Site specific installation, performance, videos
Barbarano, Apulia, 2003
il carbone sotto la pelle is a participative public art project that Mocellin and Pellegrini developed with a group of ex miners and their families in Barbarano, a small village in the Salento region of Apulia.
Apulia, less than fifty miles across the sea from Albania, was, at the the time of the exhibition, one of the main landing coast for clandestine immigration in the European Community. Not so long ago, after the Second World War, people from this area left their homes and families to go and work abroad.
The aim of this project was to trace a hidden memory of Italy, telling the story of some of these emigrants, in order to reflect also on the present situation.
The original function of the Leuca Piccola Hypogeum, that hosted part of the project, was to accomodate pilgrims traveling to the shrine of Santa Maria di Leuca. For this reason the artists reflected on the idea of hospitality linked to the idea of travel to a foreign land.
The project, a sort of underground route along the Hypogeum and in the Chapel of Leuca Piccola, includes three sound installations, a video installation and a performance. The tale narrated in this sound path is the story of Lucio Parrotto, former miner who has spent 30 years working in the mines in Belgium and his wife Angela Sozzi.
For the duration of the exhibition the Hypogeum remained in darkness, except for a few oil lanterns provided to visitors to illuminate their path, so that the experience of visiting the Hypogeum became a metaphor, not only of the work in the mines, but also travel to an unknown destination.
The first installation of this underground journey is the vocal listing of the names and dates of birth of all the miners of Barbarano and Morciano who emigrated to Belgium. These names are recorded, over the sound of sea, by the voices of the women from the cultural association La Sciuscitta, engaged for years in preserving the local memory.
The route continues with the double life story of Angela and Lucio, articulated along the corridor leading to the last room, were a video installation, also inspired from to the life of Sozzi and Parrotto, concludes this sort of time travel that metaphorically takes the viewer to the bowels of the earth. The two parallel stories are told, keeping the intimate and personal tone of the original tale, by the voices of the artists, who function thus as a sort of echo.

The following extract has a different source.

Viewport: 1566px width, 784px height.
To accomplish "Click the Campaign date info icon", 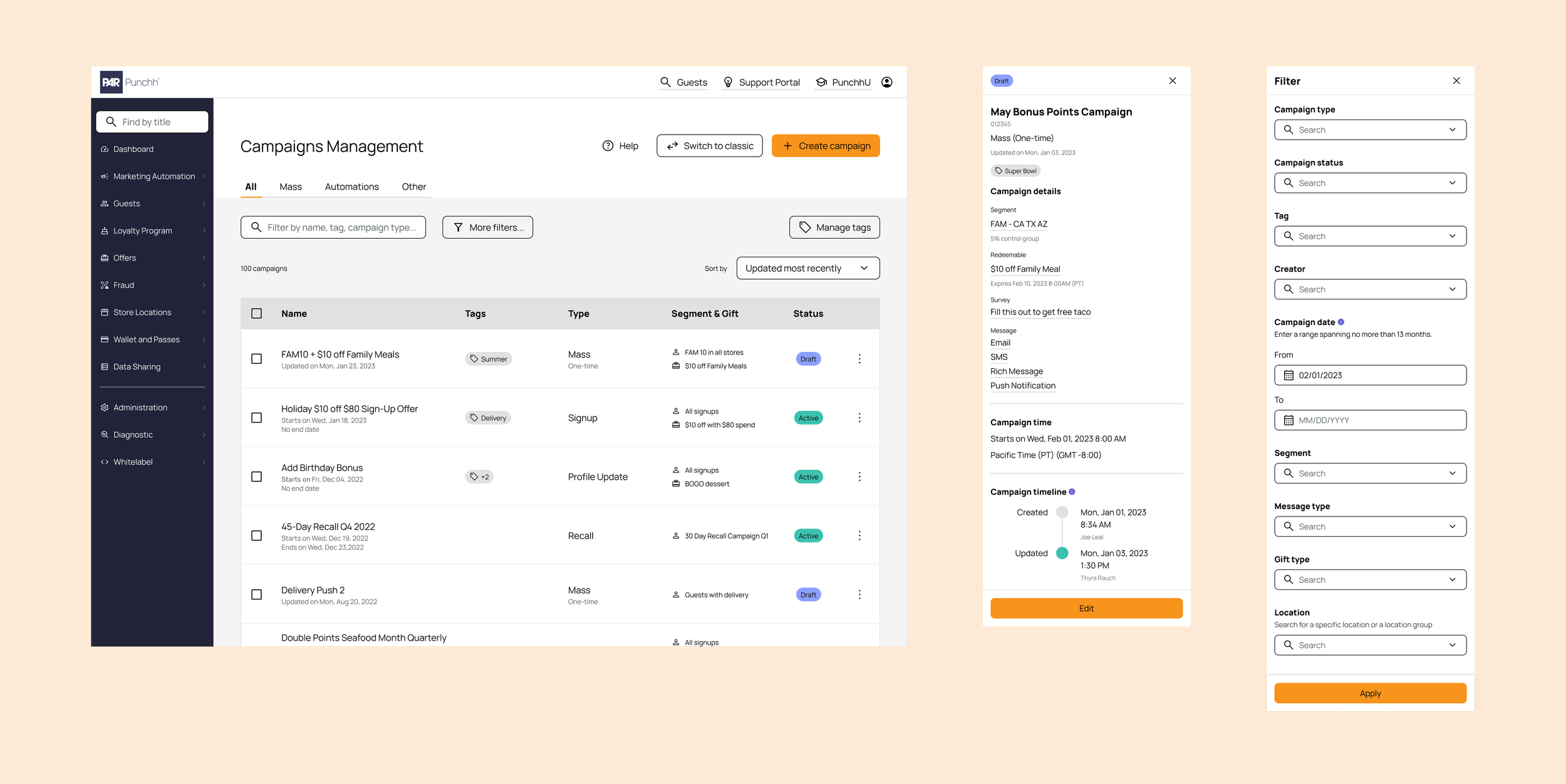I will (x=1340, y=322).
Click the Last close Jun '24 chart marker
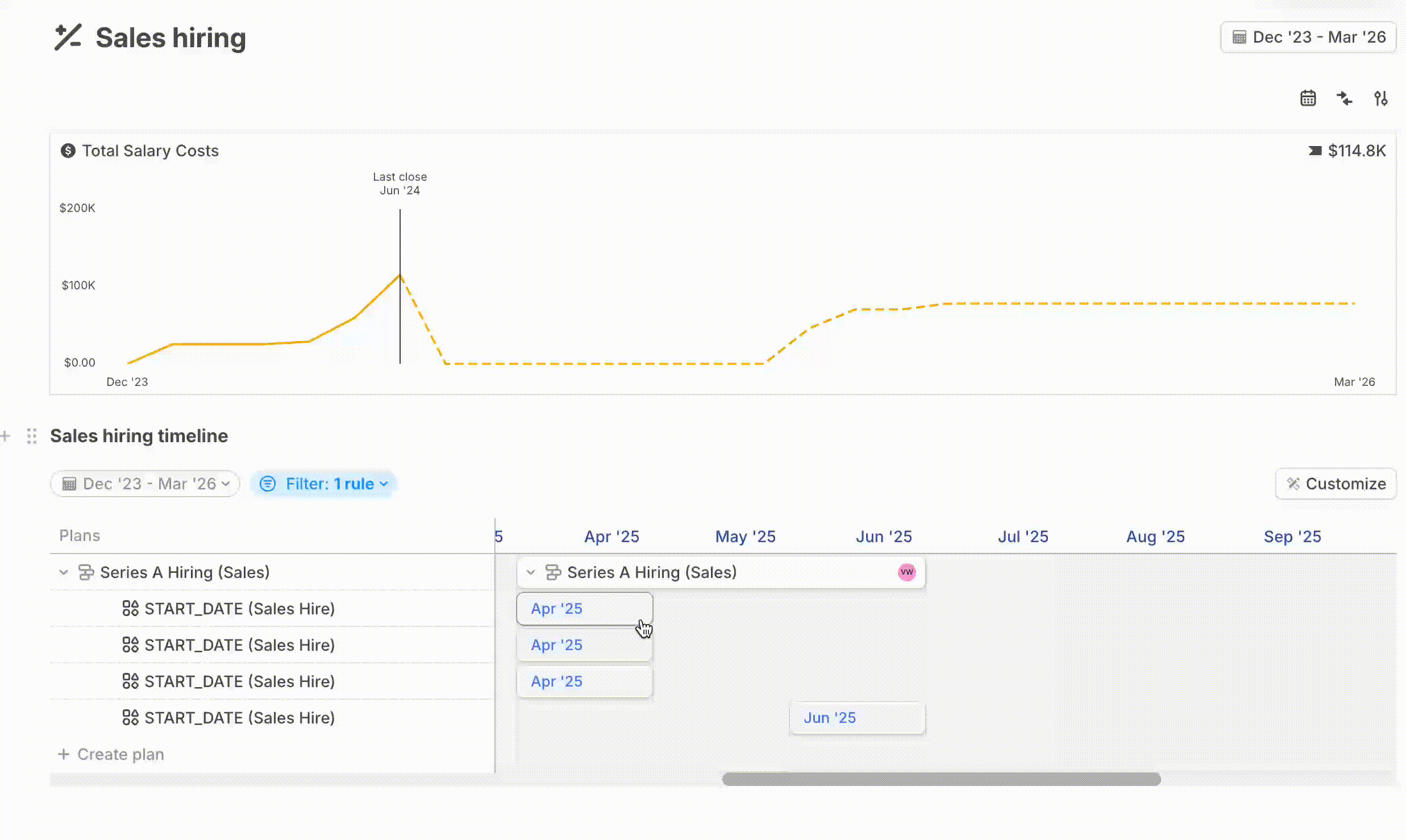Screen dimensions: 1406x840 click(400, 184)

Performance The miner song
On the opening day the artists together with the choir of the cultural association La Sciuscitta, sung The miner song written by Francesco Villani, one of the former miners of Barbarano, during a convalescence following a mining accident in Belgium. During the time of the exhibition, the recording of the song was transmitted at regular intervals, in the the bell tower above the Leuca Piccola Chapel.

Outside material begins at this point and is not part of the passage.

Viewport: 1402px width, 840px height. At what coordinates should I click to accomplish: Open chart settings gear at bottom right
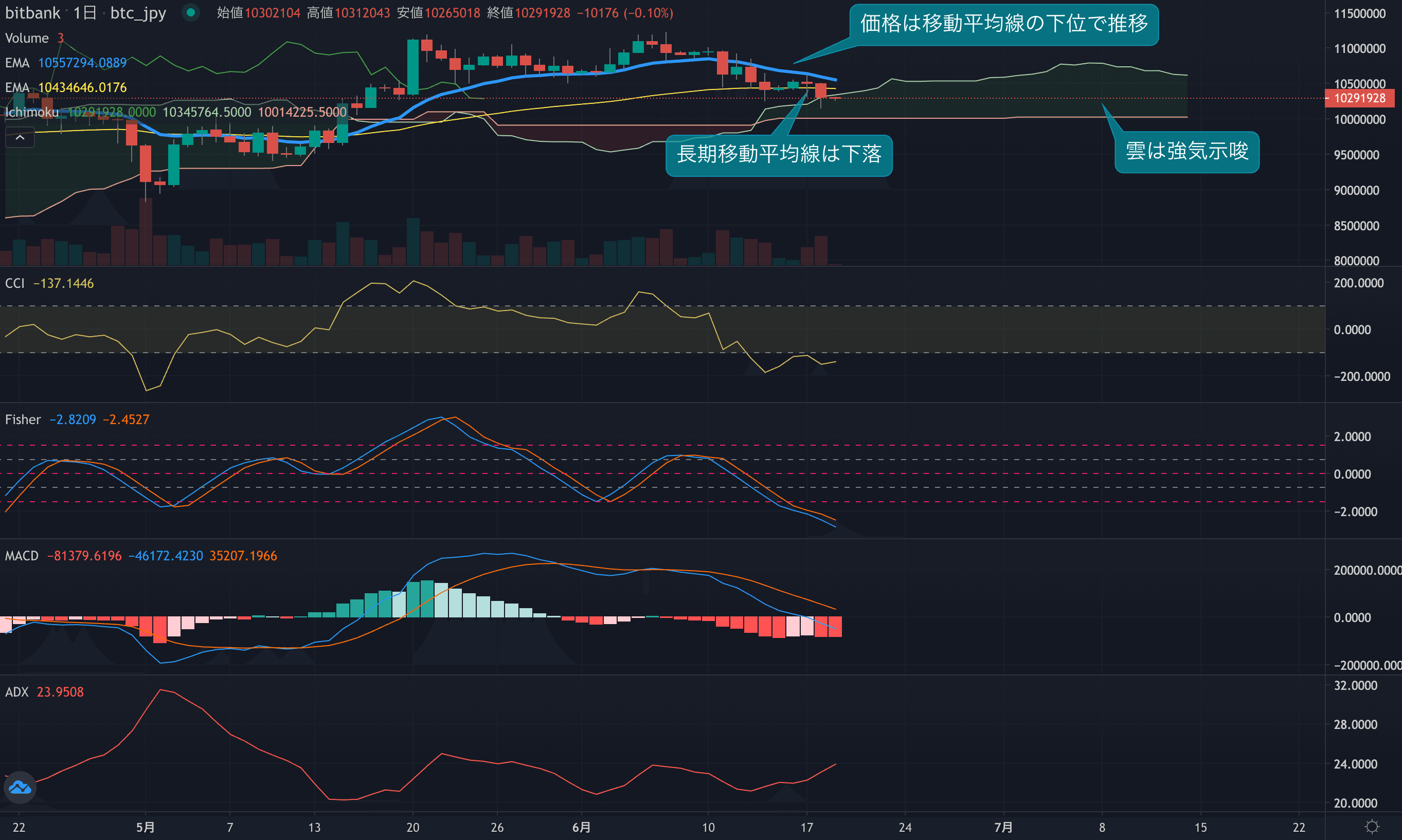point(1372,827)

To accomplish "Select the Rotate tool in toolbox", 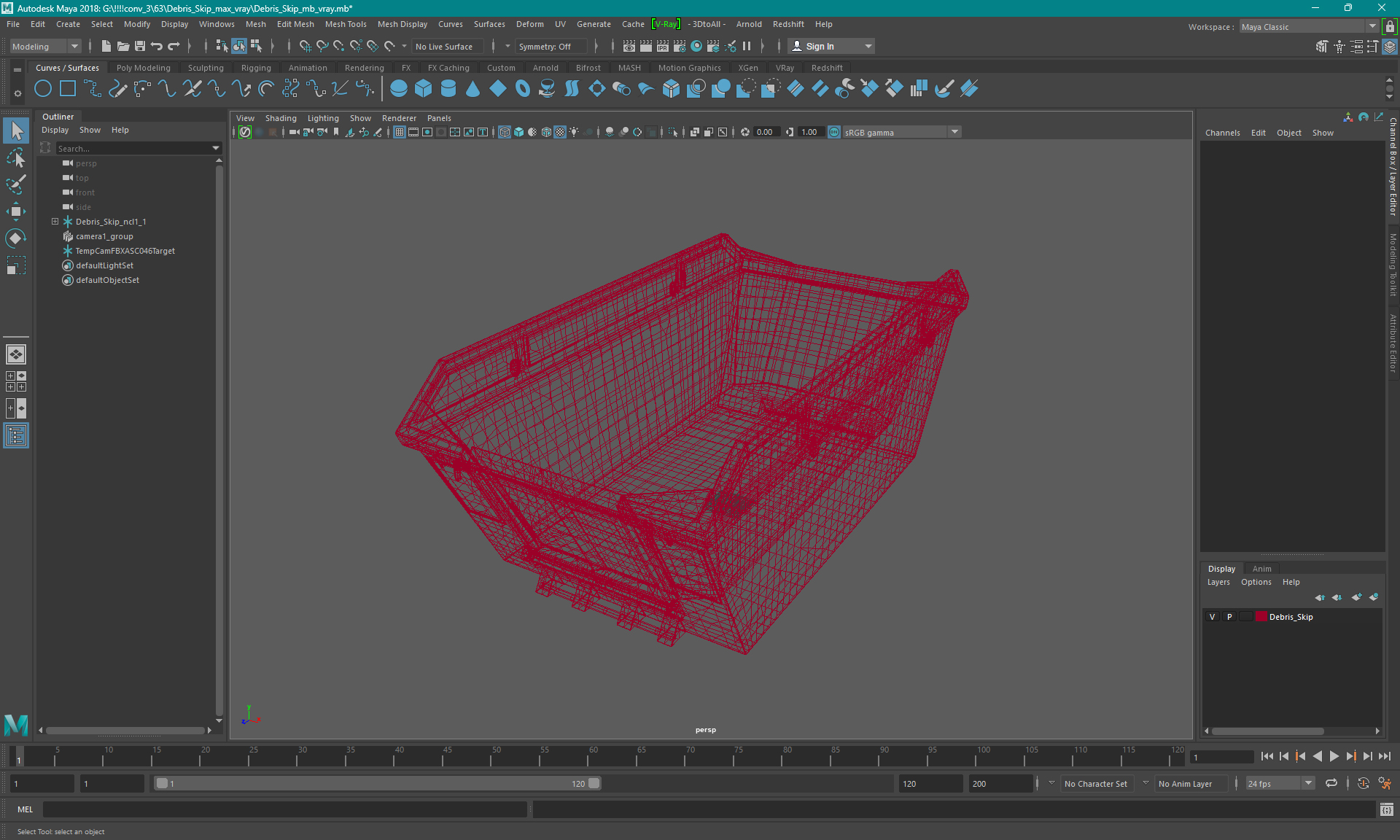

il carbone sotto la pelle is part of a series of projects based on a reflection on interpersonal relationships where the work takes the form of a multiple narration in which the same events are narrated by two or more points of view.
This project stems from the desire of the artists to tell someone else’s story through their voices, bodies and gazes, and to give to this someone part of the control over their artistic production. The intention is to create, through the experience of sharing, an exchange area linked to the emotional sphere, in which art and narration can be regarded as reciprocal gifts.
In September 2003 il carbone sotto la pelle has been adapted for the Tirana Biennale.
Presenting the work in this context, being Albania the land of origin of many migrants that arrived in Italy in recent decades, gives Mocellin and Pellegrini, the chance to implement a reversal in presenting the Albanian audience with a different story. The land of il carbone sotto la pelle is infact very different from today’s Italy and in a way much more similar to Albania. The work takes on thus a new dimension, that through a game of reflections enriches it with new meanings and interpretations.
The result is a completely black video where the only visible signs consist in subtitles that translate the story into English. If subtitles graphically remind of film language, the black screen, although refering to the darkness of the mine, creates a highly iconoclastic work, where it is up to the visitor to build the mental images that make up the story.
The video is installed at the end of a sound path that tells the story of Angela and Lucio, but here it is screened behind a wall of bars in an underground cell in the Gallery of Modern Art. The public perceives thus the physical constraint so typical of the work in the mines, but also the existential condition of the migrant’s life.